> EN QUÉ CONSISTE:
Repite sin ningún cambio todas las líneas, desde la primera hasta la que contiene "Looking at the screenshot, I should [269, 61].", ambas incluidas.

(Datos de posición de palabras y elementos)
>>>
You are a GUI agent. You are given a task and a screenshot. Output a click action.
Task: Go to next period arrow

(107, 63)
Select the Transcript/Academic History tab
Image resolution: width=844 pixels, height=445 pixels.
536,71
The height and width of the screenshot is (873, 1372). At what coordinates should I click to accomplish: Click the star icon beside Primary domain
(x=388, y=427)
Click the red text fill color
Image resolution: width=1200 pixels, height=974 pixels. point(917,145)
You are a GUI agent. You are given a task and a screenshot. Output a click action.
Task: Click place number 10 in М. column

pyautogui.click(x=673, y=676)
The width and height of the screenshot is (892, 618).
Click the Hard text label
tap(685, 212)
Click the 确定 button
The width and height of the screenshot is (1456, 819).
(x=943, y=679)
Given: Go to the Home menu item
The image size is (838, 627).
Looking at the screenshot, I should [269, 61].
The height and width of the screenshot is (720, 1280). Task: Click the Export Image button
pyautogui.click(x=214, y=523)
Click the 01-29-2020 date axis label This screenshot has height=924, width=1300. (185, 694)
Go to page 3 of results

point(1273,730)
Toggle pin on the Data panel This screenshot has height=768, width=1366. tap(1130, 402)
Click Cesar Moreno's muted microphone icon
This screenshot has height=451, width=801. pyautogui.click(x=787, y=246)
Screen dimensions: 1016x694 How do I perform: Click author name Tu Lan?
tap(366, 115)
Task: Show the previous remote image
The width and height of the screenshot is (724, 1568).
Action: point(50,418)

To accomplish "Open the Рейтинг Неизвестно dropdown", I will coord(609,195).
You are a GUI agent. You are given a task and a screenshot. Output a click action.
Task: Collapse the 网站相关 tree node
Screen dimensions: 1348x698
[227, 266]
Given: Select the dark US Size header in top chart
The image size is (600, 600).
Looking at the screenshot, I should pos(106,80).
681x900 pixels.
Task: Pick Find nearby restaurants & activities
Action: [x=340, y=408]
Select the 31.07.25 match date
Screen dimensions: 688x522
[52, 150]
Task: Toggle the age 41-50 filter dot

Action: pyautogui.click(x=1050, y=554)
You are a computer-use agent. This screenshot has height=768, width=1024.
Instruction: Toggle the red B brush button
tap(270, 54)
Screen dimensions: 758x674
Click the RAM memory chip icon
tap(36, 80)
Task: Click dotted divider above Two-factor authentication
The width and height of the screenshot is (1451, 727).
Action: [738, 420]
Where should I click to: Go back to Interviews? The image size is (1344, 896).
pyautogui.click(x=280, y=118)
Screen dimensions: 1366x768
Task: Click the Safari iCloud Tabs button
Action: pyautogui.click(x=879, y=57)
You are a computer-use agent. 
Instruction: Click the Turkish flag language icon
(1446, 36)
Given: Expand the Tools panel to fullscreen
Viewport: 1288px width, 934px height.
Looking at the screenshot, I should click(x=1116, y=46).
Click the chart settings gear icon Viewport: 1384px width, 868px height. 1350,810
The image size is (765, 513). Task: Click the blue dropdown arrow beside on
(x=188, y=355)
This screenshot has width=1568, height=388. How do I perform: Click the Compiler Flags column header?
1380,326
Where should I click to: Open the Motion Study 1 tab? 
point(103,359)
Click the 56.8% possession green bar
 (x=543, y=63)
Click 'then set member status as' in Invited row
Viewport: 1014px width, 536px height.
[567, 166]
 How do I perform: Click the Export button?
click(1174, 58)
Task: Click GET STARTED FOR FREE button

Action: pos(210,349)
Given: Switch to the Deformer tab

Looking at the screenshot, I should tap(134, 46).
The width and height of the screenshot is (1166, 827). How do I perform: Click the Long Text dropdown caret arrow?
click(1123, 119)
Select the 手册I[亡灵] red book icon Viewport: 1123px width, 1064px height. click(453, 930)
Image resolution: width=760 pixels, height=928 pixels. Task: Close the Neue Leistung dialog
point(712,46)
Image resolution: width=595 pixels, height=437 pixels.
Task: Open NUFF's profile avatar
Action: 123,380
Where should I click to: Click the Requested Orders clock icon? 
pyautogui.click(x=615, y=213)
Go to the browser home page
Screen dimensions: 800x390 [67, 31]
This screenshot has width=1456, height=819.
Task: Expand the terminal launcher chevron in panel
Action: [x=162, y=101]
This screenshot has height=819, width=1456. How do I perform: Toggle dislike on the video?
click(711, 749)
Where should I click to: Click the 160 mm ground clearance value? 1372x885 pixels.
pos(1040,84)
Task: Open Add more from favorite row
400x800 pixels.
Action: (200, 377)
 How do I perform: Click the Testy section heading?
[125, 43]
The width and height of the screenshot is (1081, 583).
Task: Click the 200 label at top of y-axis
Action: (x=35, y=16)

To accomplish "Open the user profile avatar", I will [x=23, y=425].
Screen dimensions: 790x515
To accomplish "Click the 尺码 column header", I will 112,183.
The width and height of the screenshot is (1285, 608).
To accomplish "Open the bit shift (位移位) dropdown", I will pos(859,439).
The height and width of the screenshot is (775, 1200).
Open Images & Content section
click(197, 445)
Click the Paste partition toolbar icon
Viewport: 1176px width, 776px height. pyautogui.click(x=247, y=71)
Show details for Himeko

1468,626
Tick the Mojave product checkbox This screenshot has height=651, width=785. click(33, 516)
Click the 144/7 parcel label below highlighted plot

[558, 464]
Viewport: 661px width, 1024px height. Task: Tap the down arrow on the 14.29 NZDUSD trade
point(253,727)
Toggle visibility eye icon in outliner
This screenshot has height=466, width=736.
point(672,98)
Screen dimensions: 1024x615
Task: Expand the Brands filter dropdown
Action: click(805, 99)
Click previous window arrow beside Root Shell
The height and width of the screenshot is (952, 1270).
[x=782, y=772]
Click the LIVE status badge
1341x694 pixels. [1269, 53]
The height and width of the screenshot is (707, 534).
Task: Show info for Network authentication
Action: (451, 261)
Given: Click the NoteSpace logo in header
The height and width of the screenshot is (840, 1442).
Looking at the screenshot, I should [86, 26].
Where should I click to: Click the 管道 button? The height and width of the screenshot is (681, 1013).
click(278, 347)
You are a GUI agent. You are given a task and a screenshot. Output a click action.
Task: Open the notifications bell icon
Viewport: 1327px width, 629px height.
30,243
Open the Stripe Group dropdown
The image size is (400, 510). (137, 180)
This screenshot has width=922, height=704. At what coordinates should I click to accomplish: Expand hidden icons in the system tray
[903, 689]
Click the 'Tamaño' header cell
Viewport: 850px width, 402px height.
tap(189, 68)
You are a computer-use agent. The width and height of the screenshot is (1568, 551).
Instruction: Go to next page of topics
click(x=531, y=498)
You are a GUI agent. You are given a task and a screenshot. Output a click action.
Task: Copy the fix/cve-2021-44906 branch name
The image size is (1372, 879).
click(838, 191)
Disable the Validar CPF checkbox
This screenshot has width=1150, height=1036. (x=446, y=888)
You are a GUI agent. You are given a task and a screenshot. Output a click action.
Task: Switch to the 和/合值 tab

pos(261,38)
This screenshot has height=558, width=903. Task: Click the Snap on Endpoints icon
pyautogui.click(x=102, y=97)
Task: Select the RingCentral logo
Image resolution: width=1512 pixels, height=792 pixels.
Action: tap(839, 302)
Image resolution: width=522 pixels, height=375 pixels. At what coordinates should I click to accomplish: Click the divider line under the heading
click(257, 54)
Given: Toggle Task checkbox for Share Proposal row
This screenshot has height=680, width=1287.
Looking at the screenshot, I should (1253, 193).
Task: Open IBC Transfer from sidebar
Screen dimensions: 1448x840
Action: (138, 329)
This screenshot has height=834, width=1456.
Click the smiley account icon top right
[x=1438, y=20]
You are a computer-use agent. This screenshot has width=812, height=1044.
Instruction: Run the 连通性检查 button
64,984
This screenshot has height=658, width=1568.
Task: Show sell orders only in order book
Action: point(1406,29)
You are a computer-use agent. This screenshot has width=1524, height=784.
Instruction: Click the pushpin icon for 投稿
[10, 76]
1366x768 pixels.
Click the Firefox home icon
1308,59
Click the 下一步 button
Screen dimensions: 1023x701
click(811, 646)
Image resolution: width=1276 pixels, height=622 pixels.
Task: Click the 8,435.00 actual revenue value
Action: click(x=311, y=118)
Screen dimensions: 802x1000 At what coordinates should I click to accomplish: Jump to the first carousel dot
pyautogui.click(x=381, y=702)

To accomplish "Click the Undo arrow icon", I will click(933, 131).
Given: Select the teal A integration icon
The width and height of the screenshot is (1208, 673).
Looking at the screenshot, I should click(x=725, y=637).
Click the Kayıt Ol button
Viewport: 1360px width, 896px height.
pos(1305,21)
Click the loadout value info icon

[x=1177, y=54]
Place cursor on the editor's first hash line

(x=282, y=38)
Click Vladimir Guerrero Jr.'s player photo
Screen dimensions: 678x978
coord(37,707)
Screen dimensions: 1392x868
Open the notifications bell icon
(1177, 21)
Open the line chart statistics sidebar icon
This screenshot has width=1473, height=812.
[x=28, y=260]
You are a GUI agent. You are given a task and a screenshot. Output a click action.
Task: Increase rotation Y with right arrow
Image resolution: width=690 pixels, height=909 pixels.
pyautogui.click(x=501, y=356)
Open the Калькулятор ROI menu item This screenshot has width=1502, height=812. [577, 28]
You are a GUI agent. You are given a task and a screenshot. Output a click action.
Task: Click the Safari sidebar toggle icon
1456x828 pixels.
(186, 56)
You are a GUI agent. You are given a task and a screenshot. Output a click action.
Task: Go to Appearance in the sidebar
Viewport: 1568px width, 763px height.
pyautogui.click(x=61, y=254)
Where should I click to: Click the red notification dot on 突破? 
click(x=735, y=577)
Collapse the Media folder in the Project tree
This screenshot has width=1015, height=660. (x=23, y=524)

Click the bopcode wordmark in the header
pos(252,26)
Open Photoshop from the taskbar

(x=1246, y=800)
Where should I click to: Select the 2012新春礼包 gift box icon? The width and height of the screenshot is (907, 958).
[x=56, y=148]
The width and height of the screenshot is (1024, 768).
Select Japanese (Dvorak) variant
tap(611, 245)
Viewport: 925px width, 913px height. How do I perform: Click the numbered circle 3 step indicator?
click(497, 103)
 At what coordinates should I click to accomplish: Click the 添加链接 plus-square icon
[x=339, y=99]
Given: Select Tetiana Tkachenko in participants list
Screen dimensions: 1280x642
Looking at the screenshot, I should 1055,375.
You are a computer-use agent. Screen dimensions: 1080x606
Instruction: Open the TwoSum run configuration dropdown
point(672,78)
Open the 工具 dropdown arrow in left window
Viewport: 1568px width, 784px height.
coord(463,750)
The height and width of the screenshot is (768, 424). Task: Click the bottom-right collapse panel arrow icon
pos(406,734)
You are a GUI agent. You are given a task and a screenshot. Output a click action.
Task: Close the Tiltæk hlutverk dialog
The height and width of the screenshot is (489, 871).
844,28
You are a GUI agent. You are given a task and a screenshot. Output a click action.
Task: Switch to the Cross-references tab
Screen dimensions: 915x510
<<<
> LA RESPUESTA:
You are a GUI agent. You are given a task and a screenshot. Output a click action.
Task: Go to next period arrow

(107, 63)
Select the Transcript/Academic History tab
Image resolution: width=844 pixels, height=445 pixels.
536,71
The height and width of the screenshot is (873, 1372). At what coordinates should I click to accomplish: Click the star icon beside Primary domain
(x=388, y=427)
Click the red text fill color
Image resolution: width=1200 pixels, height=974 pixels. point(917,145)
You are a GUI agent. You are given a task and a screenshot. Output a click action.
Task: Click place number 10 in М. column

pyautogui.click(x=673, y=676)
The width and height of the screenshot is (892, 618).
Click the Hard text label
tap(685, 212)
Click the 确定 button
The width and height of the screenshot is (1456, 819).
(x=943, y=679)
Given: Go to the Home menu item
The image size is (838, 627).
Looking at the screenshot, I should [269, 61].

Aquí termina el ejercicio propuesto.